- [TASK OBJECTIVE]: Your answer must hold only the lines below from the line containing "Instruction: Click the Encerrar button" through the line containing "Given: Open the Change Location selector", each reproduced exactly.

********************

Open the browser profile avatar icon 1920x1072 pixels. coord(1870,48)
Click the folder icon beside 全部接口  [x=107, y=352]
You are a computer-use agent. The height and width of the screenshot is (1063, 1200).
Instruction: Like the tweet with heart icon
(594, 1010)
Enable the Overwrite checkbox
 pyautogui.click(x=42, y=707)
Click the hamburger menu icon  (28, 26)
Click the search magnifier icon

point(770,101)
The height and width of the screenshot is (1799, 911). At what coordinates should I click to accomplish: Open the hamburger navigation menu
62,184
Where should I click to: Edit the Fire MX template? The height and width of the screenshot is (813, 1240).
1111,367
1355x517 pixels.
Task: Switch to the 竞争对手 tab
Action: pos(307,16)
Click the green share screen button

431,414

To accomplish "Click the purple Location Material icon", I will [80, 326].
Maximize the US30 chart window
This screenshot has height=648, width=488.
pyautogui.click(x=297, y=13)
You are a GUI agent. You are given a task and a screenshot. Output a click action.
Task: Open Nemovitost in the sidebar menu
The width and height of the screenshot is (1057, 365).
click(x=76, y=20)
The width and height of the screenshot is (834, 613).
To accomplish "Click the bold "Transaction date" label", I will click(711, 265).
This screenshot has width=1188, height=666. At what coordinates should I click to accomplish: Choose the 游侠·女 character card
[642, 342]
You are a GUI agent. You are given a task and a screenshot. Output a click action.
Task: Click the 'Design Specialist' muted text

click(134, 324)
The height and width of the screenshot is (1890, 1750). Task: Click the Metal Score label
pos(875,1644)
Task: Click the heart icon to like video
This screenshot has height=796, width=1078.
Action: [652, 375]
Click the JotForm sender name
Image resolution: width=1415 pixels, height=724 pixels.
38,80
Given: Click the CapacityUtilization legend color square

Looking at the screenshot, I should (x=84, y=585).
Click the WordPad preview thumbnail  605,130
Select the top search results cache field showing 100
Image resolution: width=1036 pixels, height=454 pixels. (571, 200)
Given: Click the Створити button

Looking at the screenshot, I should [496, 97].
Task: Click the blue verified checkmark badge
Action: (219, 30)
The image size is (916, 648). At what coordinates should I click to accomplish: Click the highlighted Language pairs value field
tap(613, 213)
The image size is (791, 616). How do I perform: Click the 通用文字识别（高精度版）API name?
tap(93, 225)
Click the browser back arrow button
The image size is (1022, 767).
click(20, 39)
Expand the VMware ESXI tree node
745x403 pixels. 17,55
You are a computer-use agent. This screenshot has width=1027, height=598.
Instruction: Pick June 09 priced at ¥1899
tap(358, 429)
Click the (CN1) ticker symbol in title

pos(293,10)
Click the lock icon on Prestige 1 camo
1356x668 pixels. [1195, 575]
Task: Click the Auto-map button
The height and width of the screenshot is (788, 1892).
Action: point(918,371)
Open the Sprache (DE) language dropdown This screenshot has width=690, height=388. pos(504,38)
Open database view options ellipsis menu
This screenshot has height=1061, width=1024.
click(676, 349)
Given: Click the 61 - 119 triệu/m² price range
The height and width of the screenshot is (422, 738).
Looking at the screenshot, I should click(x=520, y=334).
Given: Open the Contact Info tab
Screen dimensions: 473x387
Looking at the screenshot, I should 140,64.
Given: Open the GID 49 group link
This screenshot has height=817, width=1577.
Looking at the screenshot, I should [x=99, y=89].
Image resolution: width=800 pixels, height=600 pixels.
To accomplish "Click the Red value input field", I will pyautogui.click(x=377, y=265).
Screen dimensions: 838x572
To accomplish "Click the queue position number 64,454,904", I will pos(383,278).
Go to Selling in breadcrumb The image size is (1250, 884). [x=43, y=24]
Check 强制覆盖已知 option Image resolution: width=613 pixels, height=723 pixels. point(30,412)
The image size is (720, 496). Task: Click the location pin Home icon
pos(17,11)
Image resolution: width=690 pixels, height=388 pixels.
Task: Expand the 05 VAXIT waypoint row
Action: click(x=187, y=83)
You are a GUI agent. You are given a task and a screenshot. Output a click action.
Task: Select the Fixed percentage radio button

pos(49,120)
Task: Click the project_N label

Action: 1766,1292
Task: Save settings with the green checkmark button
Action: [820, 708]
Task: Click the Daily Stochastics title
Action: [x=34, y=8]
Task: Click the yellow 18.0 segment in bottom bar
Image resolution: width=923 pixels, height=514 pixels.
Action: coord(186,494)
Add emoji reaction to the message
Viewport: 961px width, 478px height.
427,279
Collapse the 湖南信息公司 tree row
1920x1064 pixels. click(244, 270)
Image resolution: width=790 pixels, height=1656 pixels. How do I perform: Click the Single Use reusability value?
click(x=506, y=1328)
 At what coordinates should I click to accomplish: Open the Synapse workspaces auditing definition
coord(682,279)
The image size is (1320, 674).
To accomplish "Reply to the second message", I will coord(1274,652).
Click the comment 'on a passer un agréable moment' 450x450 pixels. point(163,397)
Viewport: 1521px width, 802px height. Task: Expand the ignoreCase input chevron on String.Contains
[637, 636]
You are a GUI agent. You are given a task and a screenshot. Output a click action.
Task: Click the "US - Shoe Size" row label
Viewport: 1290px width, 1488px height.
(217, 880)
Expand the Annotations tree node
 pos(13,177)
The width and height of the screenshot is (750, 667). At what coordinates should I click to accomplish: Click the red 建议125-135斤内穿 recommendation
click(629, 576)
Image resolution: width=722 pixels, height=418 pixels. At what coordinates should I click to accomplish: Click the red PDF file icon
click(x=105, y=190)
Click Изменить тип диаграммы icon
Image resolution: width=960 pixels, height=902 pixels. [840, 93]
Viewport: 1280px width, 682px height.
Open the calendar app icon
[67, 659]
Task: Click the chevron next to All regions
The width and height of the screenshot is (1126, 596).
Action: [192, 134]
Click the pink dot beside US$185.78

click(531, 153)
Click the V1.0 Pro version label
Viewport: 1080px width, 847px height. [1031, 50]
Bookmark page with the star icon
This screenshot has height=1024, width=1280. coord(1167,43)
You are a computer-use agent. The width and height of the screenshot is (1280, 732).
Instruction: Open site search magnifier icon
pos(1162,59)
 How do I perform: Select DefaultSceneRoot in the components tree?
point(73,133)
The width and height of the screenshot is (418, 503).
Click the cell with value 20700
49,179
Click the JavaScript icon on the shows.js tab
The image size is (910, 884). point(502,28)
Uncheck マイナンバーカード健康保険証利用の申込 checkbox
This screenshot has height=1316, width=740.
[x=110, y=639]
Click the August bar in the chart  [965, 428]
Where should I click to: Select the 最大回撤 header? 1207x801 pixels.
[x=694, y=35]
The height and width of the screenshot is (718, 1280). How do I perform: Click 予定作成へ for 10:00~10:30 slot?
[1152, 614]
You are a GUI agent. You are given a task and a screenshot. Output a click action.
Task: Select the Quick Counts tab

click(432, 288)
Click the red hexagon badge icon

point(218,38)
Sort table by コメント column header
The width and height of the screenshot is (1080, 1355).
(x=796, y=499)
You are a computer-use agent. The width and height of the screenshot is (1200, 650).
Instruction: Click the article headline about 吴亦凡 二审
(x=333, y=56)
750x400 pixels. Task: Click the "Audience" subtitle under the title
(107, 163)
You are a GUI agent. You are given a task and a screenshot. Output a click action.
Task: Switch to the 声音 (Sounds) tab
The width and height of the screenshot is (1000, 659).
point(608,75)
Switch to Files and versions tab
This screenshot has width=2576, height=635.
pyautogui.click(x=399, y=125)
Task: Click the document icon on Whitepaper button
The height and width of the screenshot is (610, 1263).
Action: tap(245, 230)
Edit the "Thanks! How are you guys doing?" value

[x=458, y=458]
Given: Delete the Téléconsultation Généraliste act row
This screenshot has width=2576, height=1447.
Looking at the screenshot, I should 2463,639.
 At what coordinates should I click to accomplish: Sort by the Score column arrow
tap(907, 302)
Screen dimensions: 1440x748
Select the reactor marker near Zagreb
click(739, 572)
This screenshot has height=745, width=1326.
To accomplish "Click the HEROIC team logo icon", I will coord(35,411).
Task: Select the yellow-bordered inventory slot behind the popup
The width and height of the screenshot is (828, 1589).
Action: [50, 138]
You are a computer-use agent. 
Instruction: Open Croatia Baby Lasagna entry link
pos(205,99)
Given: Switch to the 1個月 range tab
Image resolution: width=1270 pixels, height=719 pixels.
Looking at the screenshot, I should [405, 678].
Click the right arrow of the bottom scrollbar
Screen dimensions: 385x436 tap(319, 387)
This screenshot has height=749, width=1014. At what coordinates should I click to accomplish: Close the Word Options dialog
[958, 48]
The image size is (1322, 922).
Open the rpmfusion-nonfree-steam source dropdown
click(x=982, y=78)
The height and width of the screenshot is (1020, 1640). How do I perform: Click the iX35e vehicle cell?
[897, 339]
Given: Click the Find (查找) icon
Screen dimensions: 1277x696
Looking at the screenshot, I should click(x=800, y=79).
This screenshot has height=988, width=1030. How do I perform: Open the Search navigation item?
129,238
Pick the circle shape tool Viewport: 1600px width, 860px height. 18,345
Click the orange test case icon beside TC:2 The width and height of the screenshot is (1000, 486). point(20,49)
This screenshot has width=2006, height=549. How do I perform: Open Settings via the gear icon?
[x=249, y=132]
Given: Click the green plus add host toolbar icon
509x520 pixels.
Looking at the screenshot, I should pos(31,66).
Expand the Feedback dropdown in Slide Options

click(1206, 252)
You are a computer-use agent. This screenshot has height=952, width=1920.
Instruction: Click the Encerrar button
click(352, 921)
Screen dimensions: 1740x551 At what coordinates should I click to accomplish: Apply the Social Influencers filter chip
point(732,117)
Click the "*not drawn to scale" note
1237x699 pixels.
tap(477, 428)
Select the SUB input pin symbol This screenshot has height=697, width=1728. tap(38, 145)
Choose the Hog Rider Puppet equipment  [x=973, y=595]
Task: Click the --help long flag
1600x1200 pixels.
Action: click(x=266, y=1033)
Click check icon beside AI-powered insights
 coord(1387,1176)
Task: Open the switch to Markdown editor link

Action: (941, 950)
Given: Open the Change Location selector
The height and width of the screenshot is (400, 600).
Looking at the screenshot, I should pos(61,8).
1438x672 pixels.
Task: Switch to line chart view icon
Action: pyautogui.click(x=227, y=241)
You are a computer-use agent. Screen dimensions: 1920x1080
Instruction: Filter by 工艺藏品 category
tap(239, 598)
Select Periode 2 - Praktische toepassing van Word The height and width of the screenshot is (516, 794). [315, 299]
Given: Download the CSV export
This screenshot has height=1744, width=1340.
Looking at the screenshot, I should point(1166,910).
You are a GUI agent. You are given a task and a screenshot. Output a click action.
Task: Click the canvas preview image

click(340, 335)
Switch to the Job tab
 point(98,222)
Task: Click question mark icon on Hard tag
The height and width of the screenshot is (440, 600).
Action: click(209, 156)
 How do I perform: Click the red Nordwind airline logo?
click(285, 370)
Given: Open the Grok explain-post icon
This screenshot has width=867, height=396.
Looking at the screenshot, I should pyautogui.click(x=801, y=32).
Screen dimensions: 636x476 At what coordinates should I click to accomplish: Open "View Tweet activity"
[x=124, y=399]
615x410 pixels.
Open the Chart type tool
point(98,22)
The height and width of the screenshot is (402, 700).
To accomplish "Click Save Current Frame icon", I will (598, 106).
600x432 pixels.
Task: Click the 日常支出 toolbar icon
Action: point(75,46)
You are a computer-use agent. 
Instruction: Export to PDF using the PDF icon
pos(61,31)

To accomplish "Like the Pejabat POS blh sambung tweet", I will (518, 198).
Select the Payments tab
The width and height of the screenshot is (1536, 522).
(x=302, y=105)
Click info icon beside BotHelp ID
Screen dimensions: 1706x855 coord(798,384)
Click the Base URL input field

********************

- [ANSWER FOR THIS EXERCISE]:
Instruction: Click the Encerrar button
click(352, 921)
Screen dimensions: 1740x551 At what coordinates should I click to accomplish: Apply the Social Influencers filter chip
point(732,117)
Click the "*not drawn to scale" note
1237x699 pixels.
tap(477, 428)
Select the SUB input pin symbol This screenshot has height=697, width=1728. tap(38, 145)
Choose the Hog Rider Puppet equipment  [x=973, y=595]
Task: Click the --help long flag
1600x1200 pixels.
Action: click(x=266, y=1033)
Click check icon beside AI-powered insights
 coord(1387,1176)
Task: Open the switch to Markdown editor link

Action: (941, 950)
Given: Open the Change Location selector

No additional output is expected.